= Beginning of Section =

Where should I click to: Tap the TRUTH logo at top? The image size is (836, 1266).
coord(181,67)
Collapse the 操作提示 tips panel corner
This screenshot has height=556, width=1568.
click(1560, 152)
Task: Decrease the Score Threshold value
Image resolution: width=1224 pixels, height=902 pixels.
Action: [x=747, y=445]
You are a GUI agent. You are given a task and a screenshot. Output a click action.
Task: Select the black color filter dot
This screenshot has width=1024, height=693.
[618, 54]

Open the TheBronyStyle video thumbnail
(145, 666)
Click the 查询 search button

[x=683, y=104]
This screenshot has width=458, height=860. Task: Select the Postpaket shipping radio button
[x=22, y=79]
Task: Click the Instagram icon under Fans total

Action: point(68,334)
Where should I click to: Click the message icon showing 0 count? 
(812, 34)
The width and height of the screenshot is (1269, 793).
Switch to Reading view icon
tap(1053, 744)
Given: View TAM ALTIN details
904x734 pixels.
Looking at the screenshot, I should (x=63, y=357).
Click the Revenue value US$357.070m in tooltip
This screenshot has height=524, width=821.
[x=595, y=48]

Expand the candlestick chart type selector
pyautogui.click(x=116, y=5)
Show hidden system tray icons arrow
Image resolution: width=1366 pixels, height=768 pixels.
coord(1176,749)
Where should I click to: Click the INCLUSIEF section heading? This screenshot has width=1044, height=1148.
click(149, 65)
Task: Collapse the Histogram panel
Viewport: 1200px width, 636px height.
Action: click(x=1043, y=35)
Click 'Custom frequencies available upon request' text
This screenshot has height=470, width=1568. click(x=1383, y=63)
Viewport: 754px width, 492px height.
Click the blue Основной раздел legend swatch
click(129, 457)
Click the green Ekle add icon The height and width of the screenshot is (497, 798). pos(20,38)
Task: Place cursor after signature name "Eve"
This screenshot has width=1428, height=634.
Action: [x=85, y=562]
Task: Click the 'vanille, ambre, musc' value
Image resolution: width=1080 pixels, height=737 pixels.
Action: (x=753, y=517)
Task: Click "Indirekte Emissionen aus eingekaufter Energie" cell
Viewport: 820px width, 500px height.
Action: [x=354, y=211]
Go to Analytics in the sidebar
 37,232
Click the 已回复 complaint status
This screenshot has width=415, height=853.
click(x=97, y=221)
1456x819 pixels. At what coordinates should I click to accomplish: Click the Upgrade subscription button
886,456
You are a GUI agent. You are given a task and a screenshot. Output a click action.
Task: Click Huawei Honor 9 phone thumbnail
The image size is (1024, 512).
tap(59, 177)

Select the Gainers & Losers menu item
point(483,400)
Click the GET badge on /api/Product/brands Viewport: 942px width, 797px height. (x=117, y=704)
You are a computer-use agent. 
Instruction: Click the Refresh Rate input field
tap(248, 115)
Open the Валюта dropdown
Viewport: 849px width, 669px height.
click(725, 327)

= End of Section =

» EXERCISE DIRECTIONS:
Lines with "panel" in the records: how many are there? Give only the number.

» FINISHED EXERCISE:
2